*Document*.
———

You want to reduce allocations. Ranges often let you do that. However, 
it's sometimes unsafe to reuse range values that aren't immutable. That 
means, if you want to keep the values around, you need to copy them -- 
which introduces an allocation.

You can get fewer large allocations by reading the whole file at once 
manually and using slices into that large allocation.

Jan 26 2016

Gerald Jansen <gjansen ownmail.net> writes:

On Tuesday, 26 January 2016 at 20:54:34 UTC, Chris Wright wrote:
 On Tue, 26 Jan 2016 18:16:28 +0000, Gerald Jansen wrote:
 On Thursday, 21 January 2016 at 21:24:49 UTC, H. S. Teoh wrote:
 While this is no fancy range-based code, and one might say 
 it's more hackish and C-like than idiomatic D, the problem is 
 that current D compilers can't quite optimize range-based 
 code to this extent yet. Perhaps in the future optimizers 
 will improve so that more idiomiatic, range-based code will 
 have comparable performance with fastcsv.

———

*Collected data*.
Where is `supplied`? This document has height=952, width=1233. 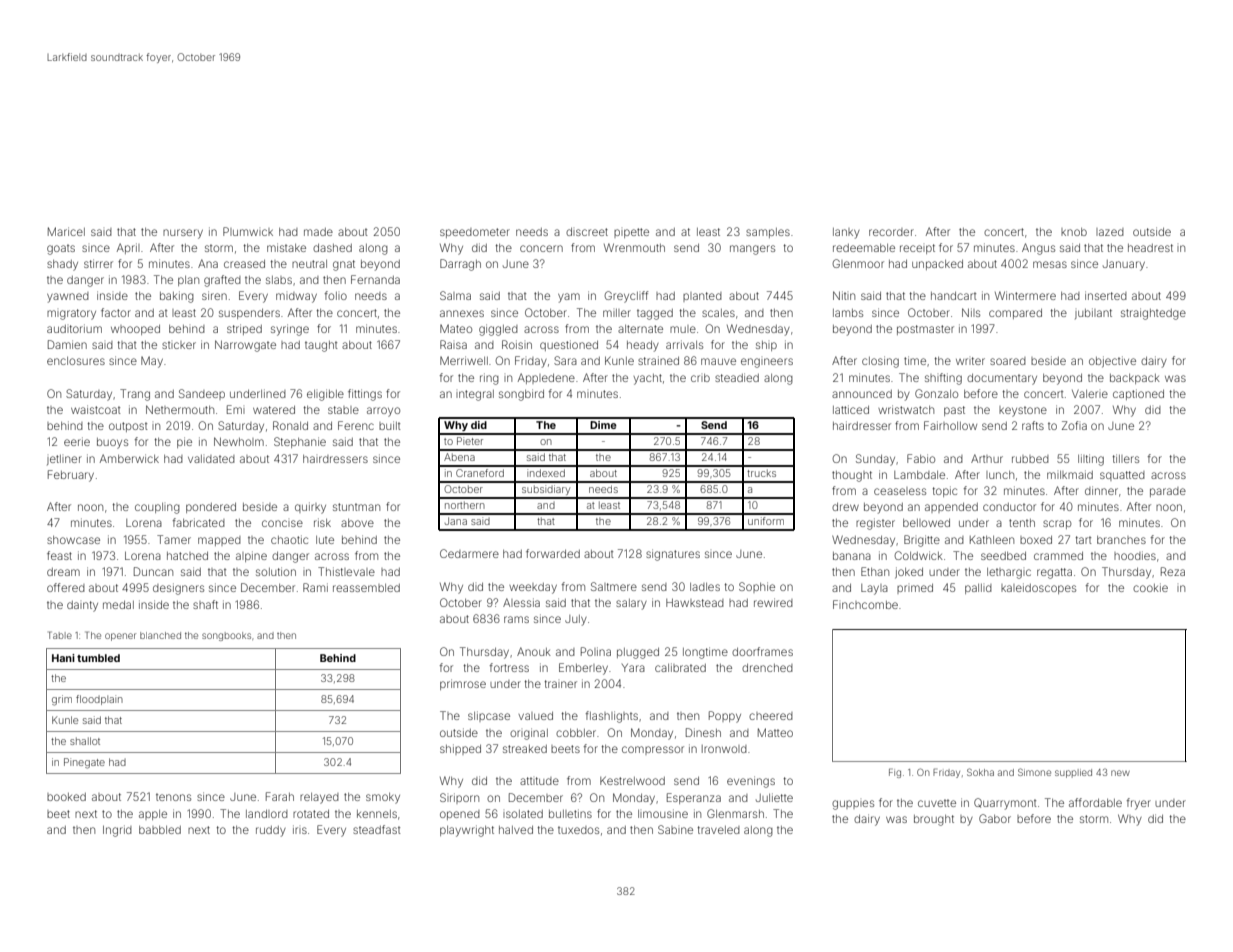 supplied is located at coordinates (1073, 773).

———

*Tasks to perform*.
[1] According to the forum thread on D ranges, why does keeping range values around introduce an allocation? Answer in one to three sentences.
[2] Answer these questions using the forum thread on D ranges:
(a) What method does it suggest for getting fewer large allocations?
(b) On what date and at what time did Chris Wright write the message that is quoted?
(c) What do H. S. Teoh's comments hope future optimizers will achieve?
[3] Extend the forum thread on D ranges, beginning right after its last sentence.

*Answers below*.
[1] Range values that aren't immutable are sometimes unsafe to reuse. To keep them around, you have to copy them, and that copy introduces an allocation.

[2]
(a) Read the whole file at once manually and use slices into that large allocation.
(b) Tuesday, 26 January 2016, at 20:54:34 UTC.
(c) That more idiomatic, range-based code will perform comparably to fastcsv.

[3]
 ... data crunching ... I'm wondering how general your 
 statement above might be at this time w.r.t. this and possibly 
 other domains.

 You can get fewer large allocations by reading the whole file 
 at once manually and using slices into that large allocation.

Sure, that part is clear. Presumably the quoted comment referred 
to more than just that technique.

Jan 26 2016

"H. S. Teoh via Digitalmars-d-learn" <digitalmars-d-learn puremagic.com> writes:

On Tue, Jan 26, 2016 at 08:54:34PM +0000, Chris Wright via Digitalmars-d-learn
wrote:
 On Tue, 26 Jan 2016 18:16:28 +0000, Gerald Jansen wrote:
 
 On Thursday, 21 January 2016 at 21:24:49 UTC, H. S. Teoh wrote:
 While this is no fancy range-based code, and one might say it's
 more hackish and C-like than idiomatic D, the problem is that
 current D compilers can't quite optimize range-based code to this
 extent yet.  Perhaps in the future optimizers will improve so that
 more idiomiatic, range-based code will have comparable performance
 with fastcsv. (At least in theory this should be possible.)

 
 As a D novice still struggling with the concept that composable
 range-based functions can be more efficient than good-old looping
 (ya, I know, cache friendliness and GC avoidance), I find it
 extremely interesting that someone as expert as yourself would reach
 for a C-like approach for serious data crunching. Given that data
 crunching is the kind of thing I need to do a lot, I'm wondering how
 general your statement above might be at this time w.r.t. this and
 possibly other domains.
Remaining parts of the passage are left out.